Vous n’avez pas été déçu, Monseigneur. Vous y êtes.

Voilà ! il n’y a rien à ajouter.


Si je voulais aujourd’hui, à vingt ans de distance, ouvrir mes tiroirs et livrer au public toutes les paperasses que je possède, il y a bien des gens haut placés qui seraient surpris et énervés.

Je raconterais, par exemple, qu’un curé du comté de Vaudreuil, fils d’un boucher du faubourg St-Joseph, picoté tant qu’on veut, qui fabriquait son propre whisky dans son presbytère, me disait que le régime « sous lequel nous vivons durerait aussi longtemps que lui-même, et que cela lui suffisait. »

Il avait raison, car il est mort depuis cette époque.

On m’accuse peut-être de procéder par insinuations malveillantes.
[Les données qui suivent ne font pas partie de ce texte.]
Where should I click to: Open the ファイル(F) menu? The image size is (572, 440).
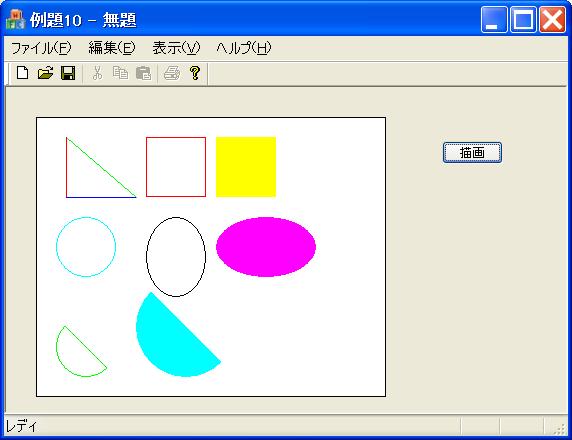pos(41,48)
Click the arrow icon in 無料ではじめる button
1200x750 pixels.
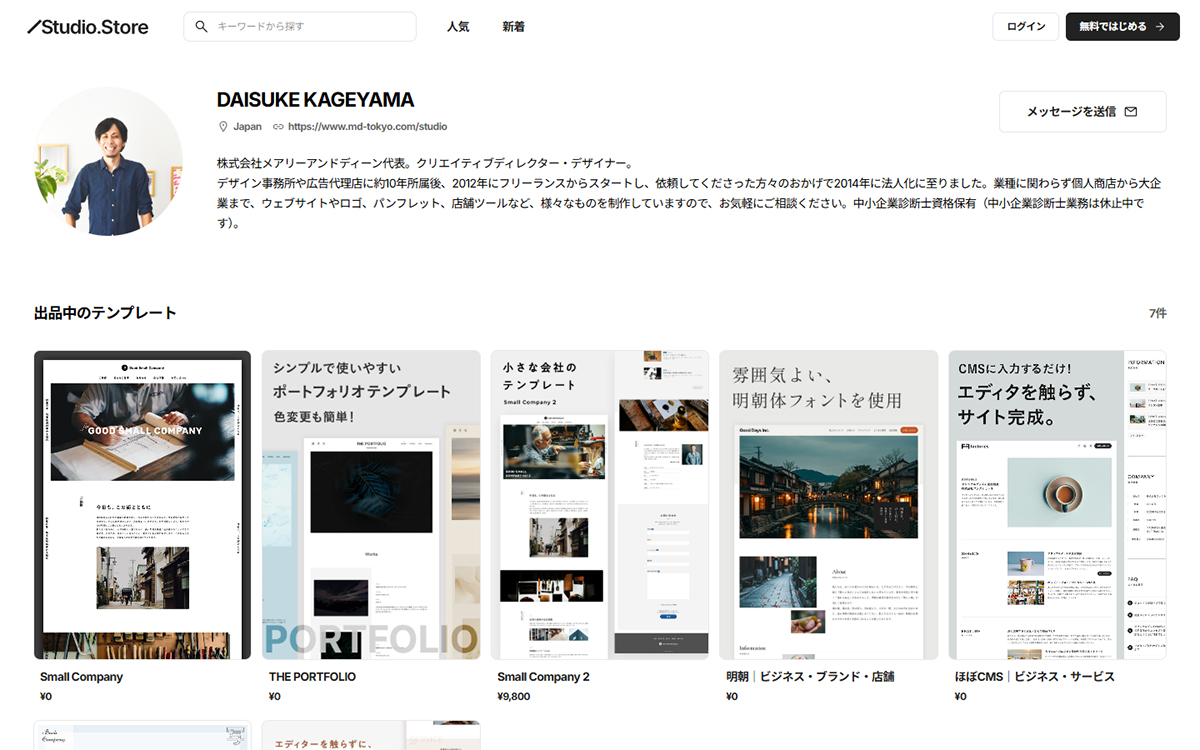(1160, 27)
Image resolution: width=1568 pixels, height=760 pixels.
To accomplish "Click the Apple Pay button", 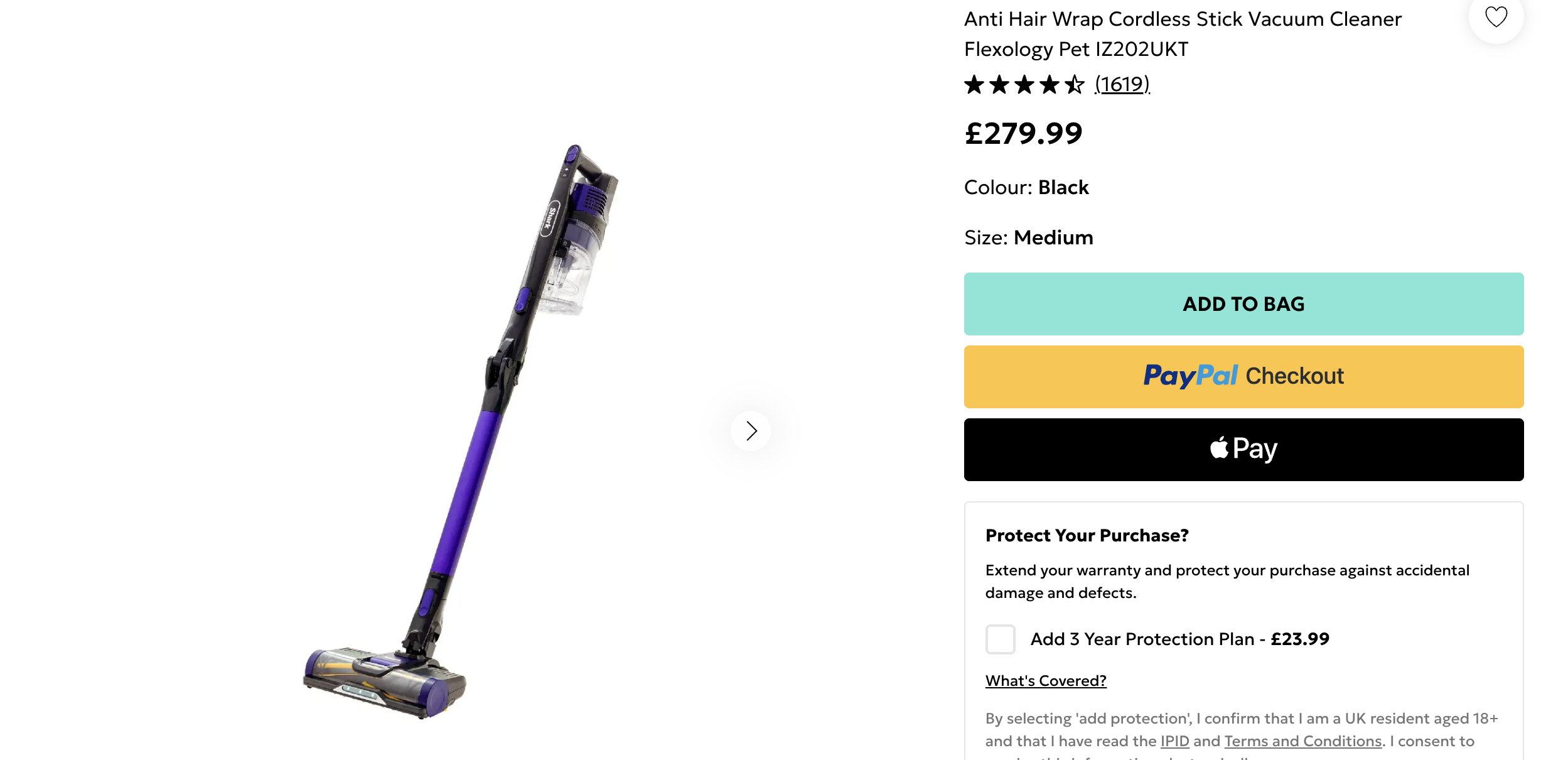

N’ayez crainte, je n’ai jamais trahi personne, même, mes pires ennemis, et j’ai toujours combattu ceux-ci à visage découvert. J’ai probablement commis des erreurs dans des temps troubles où toute arme était permise pour ne pas être écorché vif. Mais de là à livrer des secrets qui m’ont été confiés sous le sceau de l’honneur, il y a loin. Ma dignité personnelle seule serait suffisante pour m’empêcher d’en agir ainsi.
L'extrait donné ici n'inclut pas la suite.